I am Mike Dawson of Paiwastoon and I’ve spent 6 years working with Education Technology in Afghanistan. There is of course no shortage of challenges with the country, yet in spite of them, there is progress. We now have 50%+ mobile penetration and millions of girls and boys back in school.
But I still face roadblocks, literal and figurative, every day. I can’t get an experienced team of software engineers in Afghanistan. Electrical power keeps on playing games – on, off, off, on. The Taliban keep shooting rockets at our KFC in Kandahar, often when I really need french fries. And with the American withdrawal in 2014 it looks like we will never see a real Starbucks coffee shop in Kabul.
So when it comes time to deploy a ICT4 Education project, I really need something that just comes out of the box with instructions, and I can get anyone to assemble, Just like an IKEA coffee table. Preferably with no little screws missing.
Many in my target audience already have computers with 2GB+ of storage, 200Mhz+ processors, 32MB of RAM and small screens that cost around $30. These marvels are called feature phones. I have learning content that I want them to use: questions, games, videos, audio. But where is the toolkit to connect the two?
If I wanted to do an SMS based project of some kind, I’d just use a cloud offering or download FrontLineSMS. If I wanted to do mobile data collection there’s almost as much selection there as there are types of cereal available in the supermarket.
But what platform do download when I want to use all these mobile computers (phones) as computers for learning? Why is it that putting together the computers people already have and quality learning content is more complicated than browsing and selecting from the IKEA catalog? Even with impossible to pronounce Swedish names?
I find this simply unacceptable. We need a toolkit and templates for mEducation, we need to stop re-inventing the wheel every time we do a pilot. We have mEducation pilotitis, and re-usable toolkits are the treatment that allow us to rapidly fix them, change them, and scale them once they work. Otherwise we just go back to the drawing board for months of planning and re-engineering.
Building the tools
So we are building Ustad Mobile (“ustad” means “mobile teacher” in Dari/Pashto) which will enable anyone who can use word processor or powerpoint software to make interactive courseware about any topic they want, then make a smartphone-like experience without needing connectivity, using any feature phone or better that happens to be available.
Finally we will be able to deliver radically enhanced learning experience without giving out expensive new equipment.
We’re getting there – we’re not there yet.
Initially we coded. We added more interactive learning templates to it (hangman game, sort exercise, place/find objects according to a hint). At this point we had one developer, who is also the one writing this article. Supposedly he also had a part time job as CEO of the company. Our office was a virtual factory assembly line of powerpoint slides, teacher designed wireframes and sound recording.
Using EXE Learning our teachers and content adaptors (who do graphics, sound recording, etc) put together a whole version of the Afghan literacy curriculum for the illiterate, then put it on SD cards so that the app runs on the feature phone.
We are live field testing
We recently provided the app on Nokia phones to women in an existing Ministry of Education class to use for homework. We tweaked some of the interactions to make them easier, we started stabilizing the authoring environment and the app itself.

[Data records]

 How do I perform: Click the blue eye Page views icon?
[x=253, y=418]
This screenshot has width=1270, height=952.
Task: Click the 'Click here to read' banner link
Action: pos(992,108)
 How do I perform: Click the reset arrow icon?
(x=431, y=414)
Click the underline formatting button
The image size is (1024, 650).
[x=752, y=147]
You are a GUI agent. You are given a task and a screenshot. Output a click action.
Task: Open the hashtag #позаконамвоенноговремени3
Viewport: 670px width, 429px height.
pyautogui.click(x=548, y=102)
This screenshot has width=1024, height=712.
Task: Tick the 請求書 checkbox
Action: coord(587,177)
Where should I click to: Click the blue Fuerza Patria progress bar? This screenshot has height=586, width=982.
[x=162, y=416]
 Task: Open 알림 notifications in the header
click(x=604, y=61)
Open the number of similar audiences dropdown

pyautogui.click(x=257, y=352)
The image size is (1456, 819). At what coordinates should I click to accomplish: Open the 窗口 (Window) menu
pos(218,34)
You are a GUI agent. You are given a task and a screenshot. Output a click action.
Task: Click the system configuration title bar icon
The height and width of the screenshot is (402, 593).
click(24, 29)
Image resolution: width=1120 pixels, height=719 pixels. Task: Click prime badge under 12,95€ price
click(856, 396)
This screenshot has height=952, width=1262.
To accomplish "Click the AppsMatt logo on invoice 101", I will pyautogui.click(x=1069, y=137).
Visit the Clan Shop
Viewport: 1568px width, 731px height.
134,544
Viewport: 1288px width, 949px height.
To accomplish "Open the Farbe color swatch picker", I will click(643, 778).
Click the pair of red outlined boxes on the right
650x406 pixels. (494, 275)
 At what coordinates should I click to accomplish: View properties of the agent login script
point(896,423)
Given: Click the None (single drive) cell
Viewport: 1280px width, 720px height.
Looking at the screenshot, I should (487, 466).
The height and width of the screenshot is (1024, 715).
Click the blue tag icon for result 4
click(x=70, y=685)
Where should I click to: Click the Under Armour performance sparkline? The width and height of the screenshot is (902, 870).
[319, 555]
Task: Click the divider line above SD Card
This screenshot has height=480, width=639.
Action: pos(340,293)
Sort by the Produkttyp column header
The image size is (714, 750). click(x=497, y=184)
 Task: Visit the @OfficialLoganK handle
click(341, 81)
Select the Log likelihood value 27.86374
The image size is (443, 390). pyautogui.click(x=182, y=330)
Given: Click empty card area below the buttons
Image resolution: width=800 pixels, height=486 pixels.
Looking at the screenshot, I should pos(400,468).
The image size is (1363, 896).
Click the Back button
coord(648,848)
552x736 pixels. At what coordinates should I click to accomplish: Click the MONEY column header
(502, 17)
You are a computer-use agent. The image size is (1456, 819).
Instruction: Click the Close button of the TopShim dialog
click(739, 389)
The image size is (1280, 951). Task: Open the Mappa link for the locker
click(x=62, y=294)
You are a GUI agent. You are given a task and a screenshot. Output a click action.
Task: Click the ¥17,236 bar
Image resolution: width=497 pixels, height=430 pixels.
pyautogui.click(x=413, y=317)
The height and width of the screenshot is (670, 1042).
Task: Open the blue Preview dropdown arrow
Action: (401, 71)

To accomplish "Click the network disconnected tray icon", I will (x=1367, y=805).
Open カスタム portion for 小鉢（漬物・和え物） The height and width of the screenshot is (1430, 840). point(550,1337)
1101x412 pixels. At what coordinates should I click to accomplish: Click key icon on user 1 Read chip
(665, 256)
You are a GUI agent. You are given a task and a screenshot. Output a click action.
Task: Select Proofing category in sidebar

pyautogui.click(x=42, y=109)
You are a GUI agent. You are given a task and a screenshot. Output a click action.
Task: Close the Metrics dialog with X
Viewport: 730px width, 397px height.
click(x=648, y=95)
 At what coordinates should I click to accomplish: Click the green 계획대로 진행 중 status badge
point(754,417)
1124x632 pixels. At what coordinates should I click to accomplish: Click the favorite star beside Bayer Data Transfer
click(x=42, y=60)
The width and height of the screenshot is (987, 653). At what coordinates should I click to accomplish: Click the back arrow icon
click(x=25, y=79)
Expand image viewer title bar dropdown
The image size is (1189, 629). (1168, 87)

WRITTEN TASKS ->
A – In the post about mobile learning in Afghanistan, what does "ustad" mean in Dari/Pashto?
B – Retype a section of the mobile learning post, beginning at the words "Many in my target" and stopping after "connect the two?".

RESPONSES TO THE EXERCISE ->
A – "Ustad" means "mobile teacher."

B –
Many in my target audience already have computers with 2GB+ of storage, 200Mhz+ processors, 32MB of RAM and small screens that cost around $30. These marvels are called feature phones. I have learning content that I want them to use: questions, games, videos, audio. But where is the toolkit to connect the two?